Joan Mir est un Champion du Monde de Moto3 millésime 2017 et à présent un officiel Suzuki en MotoGP. Sa première saison à ce niveau a eu lieu cette année et elle s’est soldée par dix résultats dans le top 10, une 12e place au championnat, une cinquième place en Australie comme meilleur classement. Mais aussi une grave blessure aux poumons à la suite d’une violente chute lors d’un test à Brno.
Un parcours qui n’a pas été simple, mais celui qu’il a assumé pour en arriver à ce niveau n’a pas été moins compliqué. Le Majorquin de 22 ans est donc déjà aguerri aux difficultés, une qualité que son manager Paco Sanchez décrit ainsi : « d’une manière ou d’une autre, Joan a été difficile à caser. Je l’ai rencontré pour la première fois à l’été ou à l’automne 2013. A cette époque, une connaissance de Majorque m’a appelé et m’a parlé d’un talent qui voulait postuler pour la Rookies Cup. J’ai donc décroché le téléphone et appelé Alberto Puig, qui est responsable de la sélection des talents là-bas. Je lui ai demandé de garder un œil sur Joan Mir. Puis il m’a appelé et m’a dit que Joan avait fait bonne impression, qu’il était talentueux », se souvient Sanchez sur Speedweek.
De bonnes dispositions confirmées en 2014 avec une seconde place à la Red Bull Rookies Cup 2014 derrière Jorge Martin. Mais il n’intéressait personne dans le paddock : « j’ai couru dans toutes les équipes de Grand Prix en Moto3 et Moto2, j’ai frappé et annoncé Joan pour 2015. Personne ne le voulait. Il n’y avait pas non plus d’intérêt en Supersport. Ses parents n’avaient pas d’argent, nous ne pouvions offrir que le talent du pilote.
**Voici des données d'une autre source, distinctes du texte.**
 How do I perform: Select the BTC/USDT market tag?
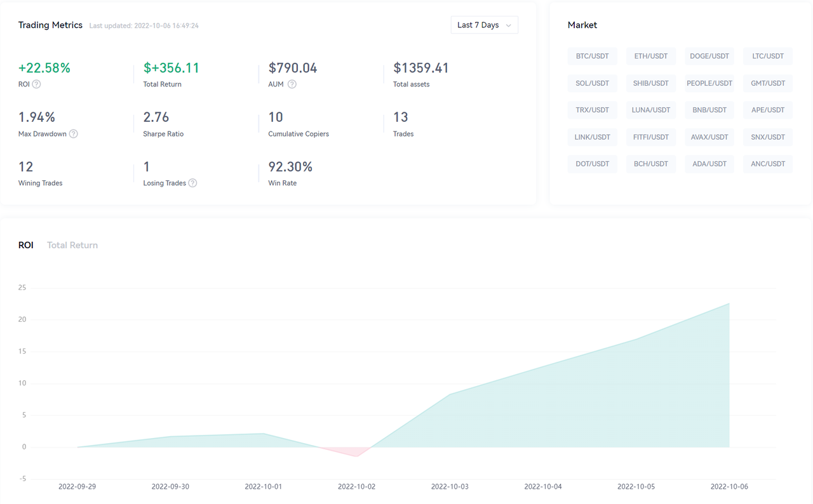tap(592, 56)
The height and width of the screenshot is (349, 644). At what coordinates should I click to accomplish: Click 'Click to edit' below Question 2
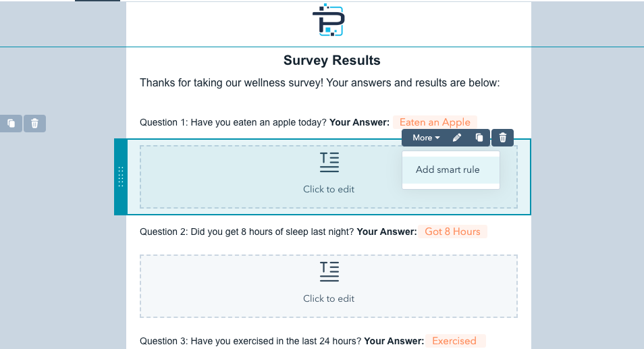pos(329,298)
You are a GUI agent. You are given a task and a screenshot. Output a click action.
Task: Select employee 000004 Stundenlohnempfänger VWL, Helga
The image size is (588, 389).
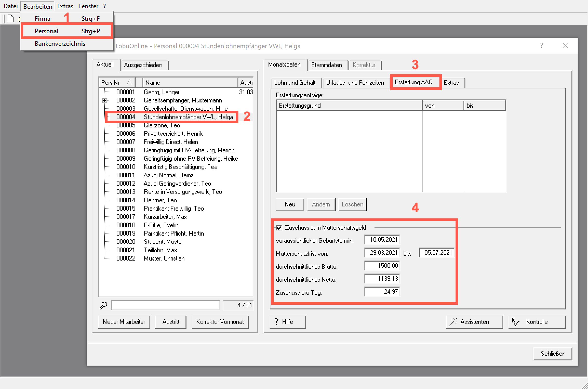[x=171, y=117]
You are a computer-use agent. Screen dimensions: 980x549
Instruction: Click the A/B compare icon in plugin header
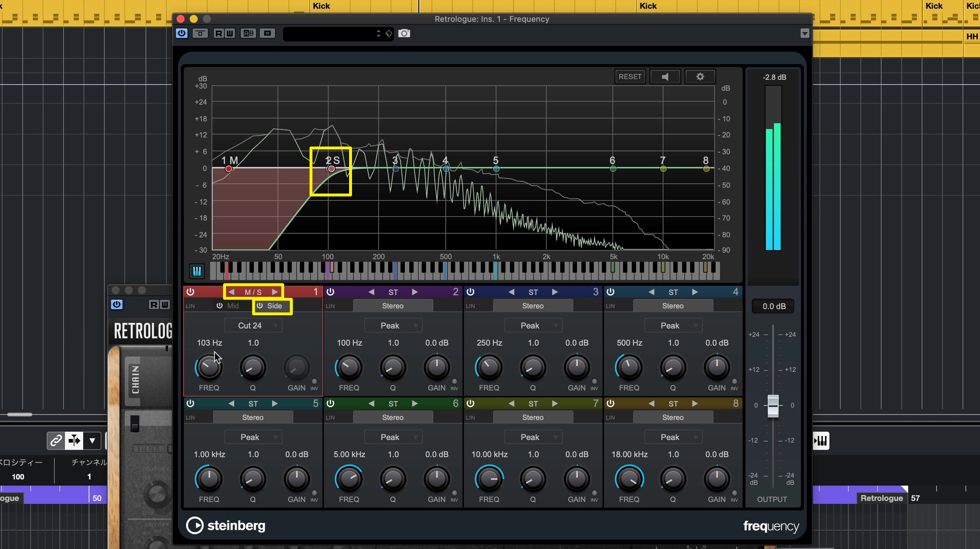tap(248, 33)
Enfin, j’ai collecté de l’argent et placé Joan dans l’une des équipes les plus pauvres du CEV Moto3. En 2015, il a dû piloter une moto 2012 contre les équipes d’Alzamora–Monlau et Ajo Motorsport, qui étaient sur la piste avec des équipements de niveau championnat du Monde. Néanmoins, Joan Mir a remporté les deux premières courses. Après cela, j’étais complètement convaincu de sa vitesse. Pour 2016, nous avons obtenu un contrat avec Leopard–KTM, il a remporté le Grand Prix d’Autriche et quelques places de plus sur le podium. Nous sommes restés avec Leopard pour 2017. »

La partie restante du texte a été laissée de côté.